IMF says sub-Saharan Africa needs ‘efficient investment planning’ to tackle infrastructure deficit

Out-Law News | 29 Oct 2014 | 2:34 pm | 2 min. read

Continued infrastructure development in sub-Saharan Africa (SSA) is “critical” to boosting potential growth, accelerating economic diversification and fostering “structural transformation”, according to a new report.

The International Monetary Fund’s (IMF) latest Regional Economic Outlook for SSA (112-page / 2.65 MB PDF) said unreliable electricity supply in particular “is hampering the transition to higher productivity activities”.

However, the major obstacle to addressing the infrastructure deficit in SSA “does not generally appear to be a lack of financing, but rather capacity constraints in developing and implementing projects”, the report said.

While many countries have managed to sustain infrastructure investment levels, financed by a mix of domestic resources and external financing, “outcomes have not always improved accordingly, suggesting limited investment efficiency”, the report said.

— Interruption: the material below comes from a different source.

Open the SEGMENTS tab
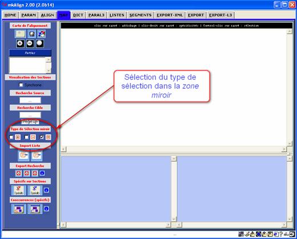 pyautogui.click(x=141, y=15)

The IMF said countries in the region should adopt a mix of policies that allows them to “take advantage of increasing choices to secure finance, while controlling fiscal risks and maintaining debt sustainability”.

“All three broad modalities for infrastructure financing, public investment, public-private partnerships and purely private investment, come with advantages and pitfalls,” the report said. Overall, countries should seek to “upgrade their investment planning and execution capacity and overhaul regulatory agencies and policies”.

According to the report, since 2009 foreign investors “have been increasingly drawn to SSA” as a result of “abundant global liquidity and low global returns” and the region has been able to tap into additional external funding, “notably through substantial foreign direct investment”.

The report said “traditional partners such as France and the UK” and international institutions lending at concessional conditions, “remain prevalent in providing funding, but non-traditional partners, in particular China, have also increasingly been investing in the region”.

“This has allowed countries to finance public and private investment aimed at filling substantial infrastructure gaps,” the report said. “As such, the widening of current account deficits witnessed since 2007-08 is not necessarily of concern, as long as it is accompanied by a sustained investment effort, as has been the case particularly in low-income countries, and allows for a pick-up in productivity and exports.”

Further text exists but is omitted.